## DATASET EXCERPTS
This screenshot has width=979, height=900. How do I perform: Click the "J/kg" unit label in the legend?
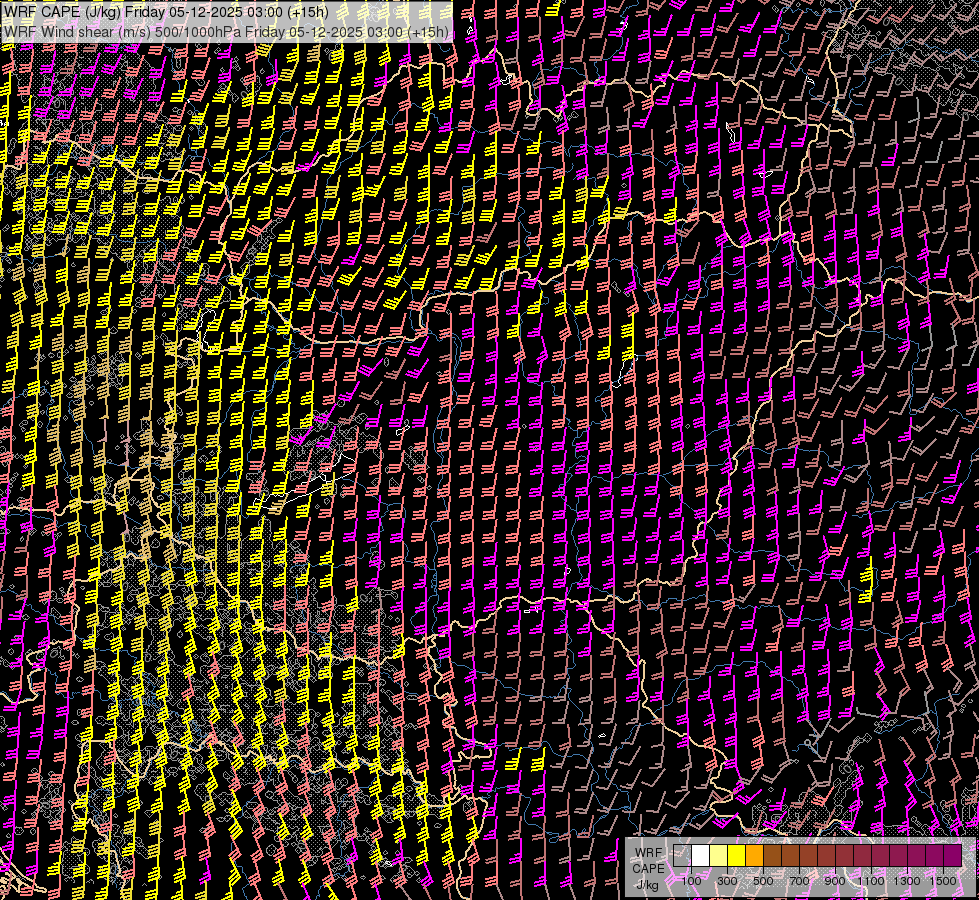click(647, 885)
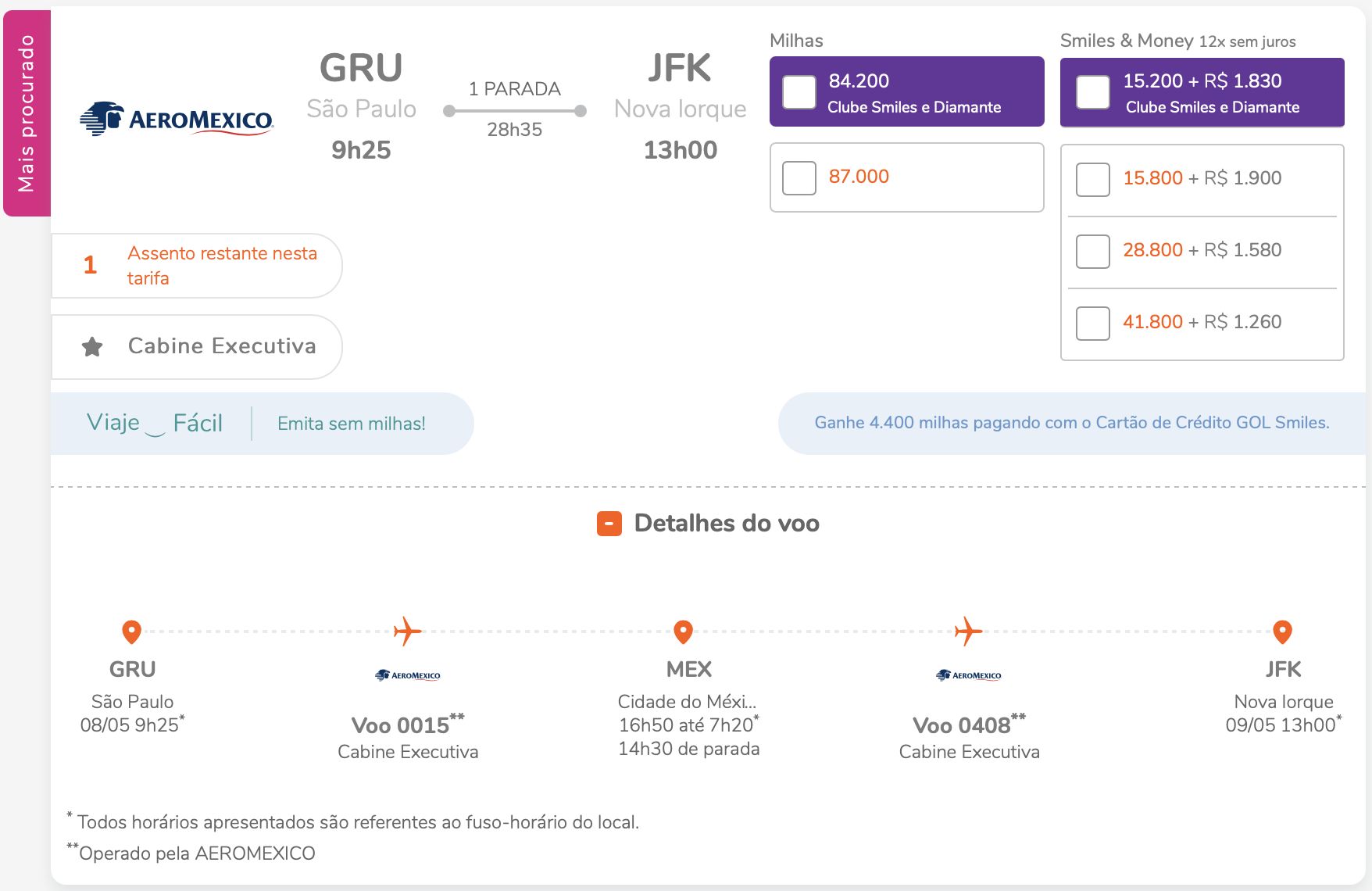Click the Detalhes do voo heading
The height and width of the screenshot is (891, 1372).
point(727,524)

## PROBLEM DETAILS
Omitting all pictures, set the listing down exactly.

## WRITTEN RESPONSE
This screenshot has width=979, height=900. How do I perform: Click the "J/kg" unit label in the legend?
click(647, 885)
Click the Detalhes do voo heading
The height and width of the screenshot is (891, 1372).
point(727,524)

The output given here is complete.